Throughout my life relationships flowed in and out like the ocean tide. Even family (I have relatives scattered across the globe; in Germany, Florida, Georgia and Utah). So what about marriage?

Relationships in general start out strong, the discovery-of-another-human an intriguing and intoxicating journey. Some people in our lives become constants, steadfastly with us like the North Star, while others move on like constellations (okay, I know it's really the earth that is moving) weaving in and out of our lives like the seasonally shifting night sky.

Sometimes they reappear, other times they just disappear. But often they just move on. Reasons vary; relocation, illness, divorce and death. Our family moved a lot growing up because Dad was in the military, but even when we stayed put friends drifted in and out as people developed new interests.

What this means for me is, I don't need to grieve so deeply over the losses. Which was a struggle for a very long time because when my 'forever marriage' transitioned to divorce, it seemed complicated because children were involved. And I held strong beliefs about keeping a ‘together team‘ of husband and wife raising the healthiest children possible.

As things changed I struggled with the dissolution of what we had created together. Would we tear the family we had created apart? How would we help them navigate the stormy seas of adolescence and young adulthood? How could we continue to parent while pursuing separate lives? If our children couldn't count on us to be their constants in this unpredictable world, who could they count on?

I used to believe God was the answer, but my experience was that he didn't protect you from 'bad things' happening either. So I'm thinking they need to learn to count on themselves to be able to handle whatever life brings them and trust that they are okay, because they are LOVED -- by us, by God and the world at large -- and therefore safe.

When I joined the LDS faith, I was ready to start a family. I wanted to raise healthy, happy children; spiritually, emotionally, and physically. For me that meant within a religious framework, a sort of protective life-support network.

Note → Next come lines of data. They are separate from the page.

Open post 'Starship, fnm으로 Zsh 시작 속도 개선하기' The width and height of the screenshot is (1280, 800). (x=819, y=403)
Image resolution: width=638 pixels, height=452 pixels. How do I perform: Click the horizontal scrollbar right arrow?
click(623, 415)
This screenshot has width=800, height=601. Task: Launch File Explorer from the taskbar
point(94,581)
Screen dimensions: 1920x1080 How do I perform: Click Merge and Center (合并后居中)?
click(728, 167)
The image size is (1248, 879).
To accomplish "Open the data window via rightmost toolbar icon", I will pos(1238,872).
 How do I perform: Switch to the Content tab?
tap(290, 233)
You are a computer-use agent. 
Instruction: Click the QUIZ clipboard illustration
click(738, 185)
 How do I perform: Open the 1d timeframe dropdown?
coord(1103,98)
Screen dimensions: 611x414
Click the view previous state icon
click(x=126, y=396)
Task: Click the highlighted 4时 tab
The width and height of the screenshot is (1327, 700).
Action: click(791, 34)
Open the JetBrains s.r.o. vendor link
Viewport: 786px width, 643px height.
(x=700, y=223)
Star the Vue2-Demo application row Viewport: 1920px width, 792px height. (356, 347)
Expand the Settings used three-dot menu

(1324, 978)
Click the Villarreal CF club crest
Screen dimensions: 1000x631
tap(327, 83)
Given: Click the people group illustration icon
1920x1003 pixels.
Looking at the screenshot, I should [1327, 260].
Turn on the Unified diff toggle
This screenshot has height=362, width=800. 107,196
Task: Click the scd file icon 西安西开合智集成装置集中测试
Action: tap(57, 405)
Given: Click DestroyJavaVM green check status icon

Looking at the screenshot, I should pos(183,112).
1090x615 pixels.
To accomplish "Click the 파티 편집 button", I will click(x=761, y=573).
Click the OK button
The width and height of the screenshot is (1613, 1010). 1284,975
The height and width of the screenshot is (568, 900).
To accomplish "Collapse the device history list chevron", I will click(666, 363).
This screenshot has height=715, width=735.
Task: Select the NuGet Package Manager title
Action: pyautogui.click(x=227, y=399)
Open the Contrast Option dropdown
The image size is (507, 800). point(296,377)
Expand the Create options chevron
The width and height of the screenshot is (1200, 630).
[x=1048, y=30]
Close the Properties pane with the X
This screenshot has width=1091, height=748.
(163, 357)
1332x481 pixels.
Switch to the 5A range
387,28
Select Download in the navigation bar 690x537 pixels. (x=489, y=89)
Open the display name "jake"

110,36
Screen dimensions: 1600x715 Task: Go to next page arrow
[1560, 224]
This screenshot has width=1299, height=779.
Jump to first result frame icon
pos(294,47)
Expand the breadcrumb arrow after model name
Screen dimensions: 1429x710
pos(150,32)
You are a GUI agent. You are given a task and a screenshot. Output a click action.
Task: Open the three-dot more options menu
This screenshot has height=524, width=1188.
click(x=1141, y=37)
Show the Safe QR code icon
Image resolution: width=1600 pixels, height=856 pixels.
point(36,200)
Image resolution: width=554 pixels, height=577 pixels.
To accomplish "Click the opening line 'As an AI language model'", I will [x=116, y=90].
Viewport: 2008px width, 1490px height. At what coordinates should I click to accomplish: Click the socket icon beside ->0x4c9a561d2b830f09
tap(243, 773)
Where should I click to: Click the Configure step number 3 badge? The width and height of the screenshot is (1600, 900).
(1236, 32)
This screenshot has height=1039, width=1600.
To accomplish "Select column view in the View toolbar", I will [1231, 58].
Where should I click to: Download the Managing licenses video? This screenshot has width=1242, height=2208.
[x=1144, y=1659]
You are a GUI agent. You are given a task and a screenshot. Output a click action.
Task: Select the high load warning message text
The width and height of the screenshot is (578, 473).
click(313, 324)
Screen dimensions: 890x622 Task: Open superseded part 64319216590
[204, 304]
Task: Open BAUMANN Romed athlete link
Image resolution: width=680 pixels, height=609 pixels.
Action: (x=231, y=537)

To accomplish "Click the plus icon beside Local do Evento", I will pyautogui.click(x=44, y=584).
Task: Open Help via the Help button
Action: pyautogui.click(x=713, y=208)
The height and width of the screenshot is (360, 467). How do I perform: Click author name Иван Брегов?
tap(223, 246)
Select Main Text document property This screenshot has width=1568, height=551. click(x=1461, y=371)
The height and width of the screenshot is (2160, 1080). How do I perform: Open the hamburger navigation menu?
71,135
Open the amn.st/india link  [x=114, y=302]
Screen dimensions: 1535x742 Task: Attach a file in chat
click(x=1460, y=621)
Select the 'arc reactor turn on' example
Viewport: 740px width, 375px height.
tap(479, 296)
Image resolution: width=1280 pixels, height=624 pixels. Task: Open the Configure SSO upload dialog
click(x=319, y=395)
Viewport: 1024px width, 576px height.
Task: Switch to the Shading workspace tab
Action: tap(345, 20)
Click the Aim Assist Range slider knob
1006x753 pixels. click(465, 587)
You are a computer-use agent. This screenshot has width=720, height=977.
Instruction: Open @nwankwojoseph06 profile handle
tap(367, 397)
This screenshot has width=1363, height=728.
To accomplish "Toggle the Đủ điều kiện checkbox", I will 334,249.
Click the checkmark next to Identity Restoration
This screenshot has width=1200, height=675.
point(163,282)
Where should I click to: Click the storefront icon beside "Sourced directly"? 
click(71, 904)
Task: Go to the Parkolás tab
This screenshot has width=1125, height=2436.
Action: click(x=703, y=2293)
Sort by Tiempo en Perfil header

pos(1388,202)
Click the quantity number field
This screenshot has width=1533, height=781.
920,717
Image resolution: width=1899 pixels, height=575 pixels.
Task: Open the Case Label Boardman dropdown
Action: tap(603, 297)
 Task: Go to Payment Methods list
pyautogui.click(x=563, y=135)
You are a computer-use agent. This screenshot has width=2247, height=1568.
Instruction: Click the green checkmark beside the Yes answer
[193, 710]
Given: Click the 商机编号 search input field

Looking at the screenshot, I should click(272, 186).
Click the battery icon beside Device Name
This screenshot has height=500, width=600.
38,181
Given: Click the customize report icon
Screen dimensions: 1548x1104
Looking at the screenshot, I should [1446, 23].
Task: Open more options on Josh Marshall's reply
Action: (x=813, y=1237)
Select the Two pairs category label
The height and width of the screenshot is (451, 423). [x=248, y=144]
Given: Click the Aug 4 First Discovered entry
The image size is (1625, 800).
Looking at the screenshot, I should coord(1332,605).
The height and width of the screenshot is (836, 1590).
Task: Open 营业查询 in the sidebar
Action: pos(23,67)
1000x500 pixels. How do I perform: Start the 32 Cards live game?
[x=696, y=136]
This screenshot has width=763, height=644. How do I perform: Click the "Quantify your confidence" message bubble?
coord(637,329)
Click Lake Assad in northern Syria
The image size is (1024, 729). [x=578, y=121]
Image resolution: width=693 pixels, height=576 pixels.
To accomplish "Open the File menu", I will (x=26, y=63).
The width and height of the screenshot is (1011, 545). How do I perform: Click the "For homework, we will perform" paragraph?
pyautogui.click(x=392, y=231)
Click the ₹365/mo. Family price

And I loved the way it felt in the early years of the marriage; the security of our religious practices, the guidelines providing a sweet, safe arena to raise children. But as our relationship stumbled and I found myself living with an increasingly unhappy husband -- blaming me for his unhappiness -- eventually I began blaming myself until I was drowning in self-doubt.

For a long time I had leaned on my faith for strength, but eventually felt betrayed not only by my partner but by God when things got worse. And in the process, lost faith in myself.

So this is where I find myself today. Bobbing back to the surface of life’s currents, unwilling to waste any more precious energy looking for blame. Still navigating the seas of parenthood, I want to instill in our children a deep abiding faith in themselves, so that no matter what happens in this uncertain world, they will know that they are fine and loved and protected, just as they are, with nothing to change. Unless they want to.

So, is marriage forever? My answer is yes, if it works out that way. And no, if it works out that way. Reality sort of comes first, because as Byron Katie says, “When you argue with reality you lose, every time.”
And when I drop the arguing, I am free to take the best of what is left and move on.